Spina bifida occulta
Spina bifida occulta refers to a vertebral anomaly consisting of the absence of spinous process and varying amounts of the associated lamina. Usually the central nervous system, cauda equina and meninges are not involved. The neurological examination is normal. Most frequently the skin is normal over the vertebral defect however, associated dimples, sinuses, hypertrichosis (increased hair), fatty lump and hemangiomata (swelling consisting of blood vessels) may indicate the presence of occult lesion.

Spina Bifida Aperta
Meningocele: Meningocele becomes evident at birth with observation of a cystic skin covered midline mass over the back. The dorsal half of one or more vertebrae is absent and the sac is composed of CSF, meninges and skin. The reminder of the CNS is not involved and the prognosis for development is excellent. About 10% of the patients with spina bifida will have meningocele.

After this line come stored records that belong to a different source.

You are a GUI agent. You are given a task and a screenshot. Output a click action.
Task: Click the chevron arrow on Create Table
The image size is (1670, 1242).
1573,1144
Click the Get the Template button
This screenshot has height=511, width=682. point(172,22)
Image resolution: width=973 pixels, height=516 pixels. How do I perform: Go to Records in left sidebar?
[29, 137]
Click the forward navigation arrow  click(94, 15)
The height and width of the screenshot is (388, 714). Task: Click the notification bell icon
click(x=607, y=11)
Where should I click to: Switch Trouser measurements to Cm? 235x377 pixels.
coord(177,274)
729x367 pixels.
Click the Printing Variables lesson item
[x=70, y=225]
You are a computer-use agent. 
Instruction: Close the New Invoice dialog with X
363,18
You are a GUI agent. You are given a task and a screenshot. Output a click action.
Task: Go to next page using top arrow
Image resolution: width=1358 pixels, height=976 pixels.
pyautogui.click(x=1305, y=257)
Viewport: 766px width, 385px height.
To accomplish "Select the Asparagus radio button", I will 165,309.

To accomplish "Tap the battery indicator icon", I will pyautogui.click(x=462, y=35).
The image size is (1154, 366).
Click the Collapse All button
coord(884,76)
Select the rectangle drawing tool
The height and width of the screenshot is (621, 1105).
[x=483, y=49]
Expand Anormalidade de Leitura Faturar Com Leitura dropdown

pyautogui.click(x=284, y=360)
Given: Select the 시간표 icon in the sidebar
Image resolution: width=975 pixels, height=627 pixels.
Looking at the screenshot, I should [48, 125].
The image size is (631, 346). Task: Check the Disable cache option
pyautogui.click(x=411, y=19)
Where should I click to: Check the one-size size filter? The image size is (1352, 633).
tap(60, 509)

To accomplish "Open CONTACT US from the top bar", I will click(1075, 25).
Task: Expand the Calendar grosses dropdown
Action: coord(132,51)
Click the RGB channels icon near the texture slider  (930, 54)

Myelomeningocele: Myelomeningocele is most severe form of spina bifida. The middle mass in addition to CSF and meninges contains spinal cord and cauda equina. All of these patients will have Arnold Chiari malformations; most of them will develop hydrocephalus. There is sensory motor loss distal to the lesion which produces neurogenic bladder and varying degree of weakness in lower limbs. Orthopedic deformities are commonly present.

Lipomyelomeningocele: Refers to lesions as described above that are associated with a lipoma. This may be extradural and /or intradural and involve the cauda equina and the conus medularis.

Rachischisis: describes the failure of ectodermal and mesodermal closure that results in the brain and spinal cord being exposed to the environment.